(Stored data)
************

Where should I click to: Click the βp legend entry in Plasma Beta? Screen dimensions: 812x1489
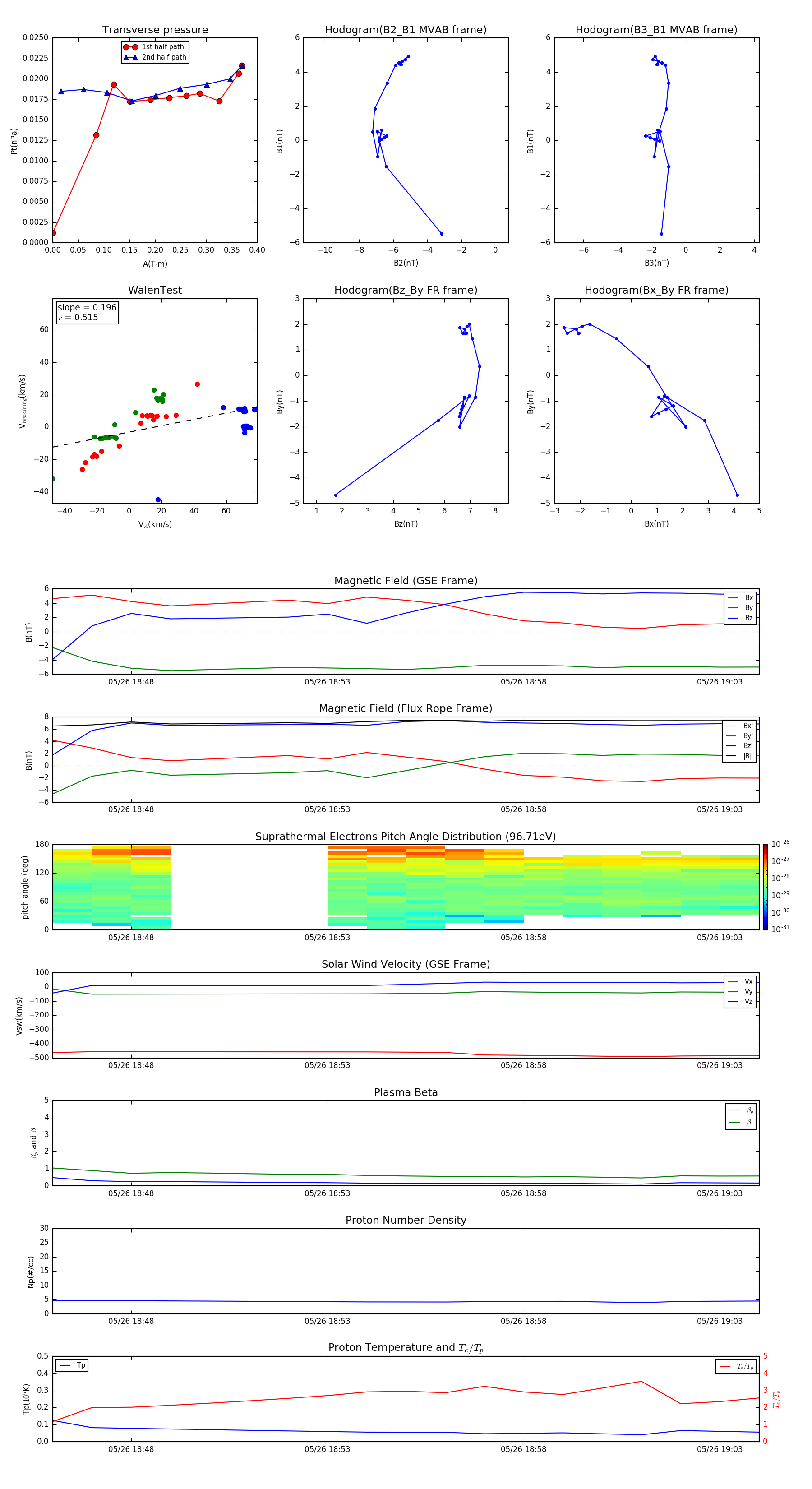pyautogui.click(x=742, y=1110)
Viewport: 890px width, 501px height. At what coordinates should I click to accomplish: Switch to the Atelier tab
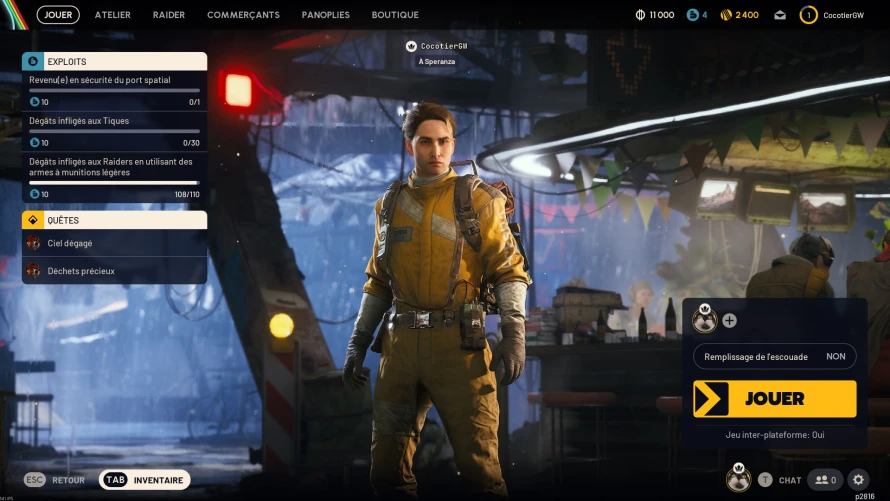112,15
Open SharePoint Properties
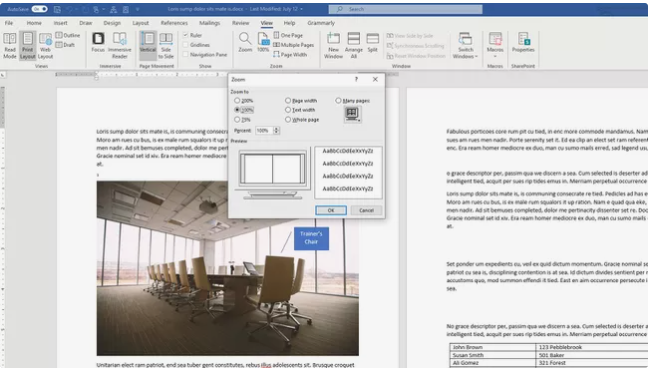The height and width of the screenshot is (372, 653). pyautogui.click(x=523, y=42)
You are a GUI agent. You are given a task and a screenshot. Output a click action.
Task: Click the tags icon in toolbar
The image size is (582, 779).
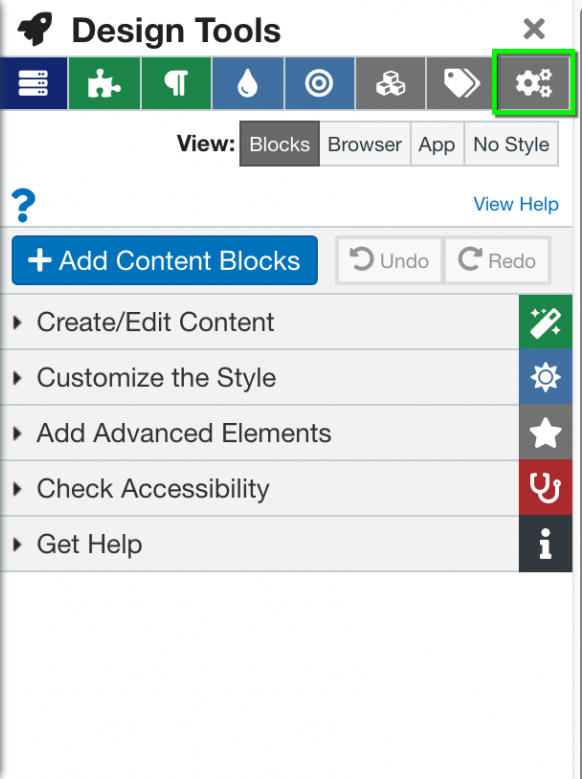click(461, 83)
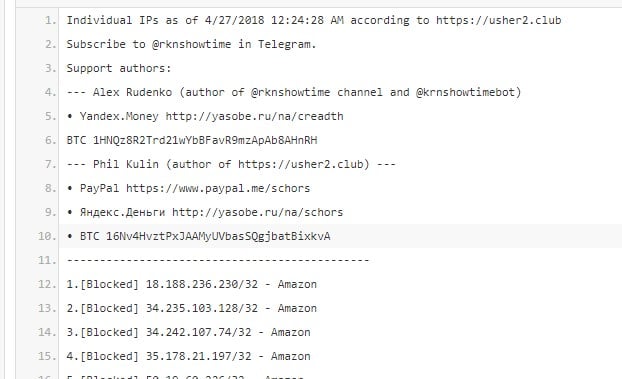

************

Work order => Nothing but an exact copy of the data above, minus its pictures, should appear in the response.

Written answer =>
Where should I click to: Click the βp legend entry in Plasma Beta? Screen dimensions: 812x1489
pyautogui.click(x=742, y=1110)
Viewport: 890px width, 501px height. At what coordinates should I click to accomplish: Switch to the Atelier tab
112,15
Open SharePoint Properties
The height and width of the screenshot is (372, 653). pyautogui.click(x=523, y=42)
You are a GUI agent. You are given a task and a screenshot. Output a click action.
Task: Click the tags icon in toolbar
The image size is (582, 779).
click(461, 83)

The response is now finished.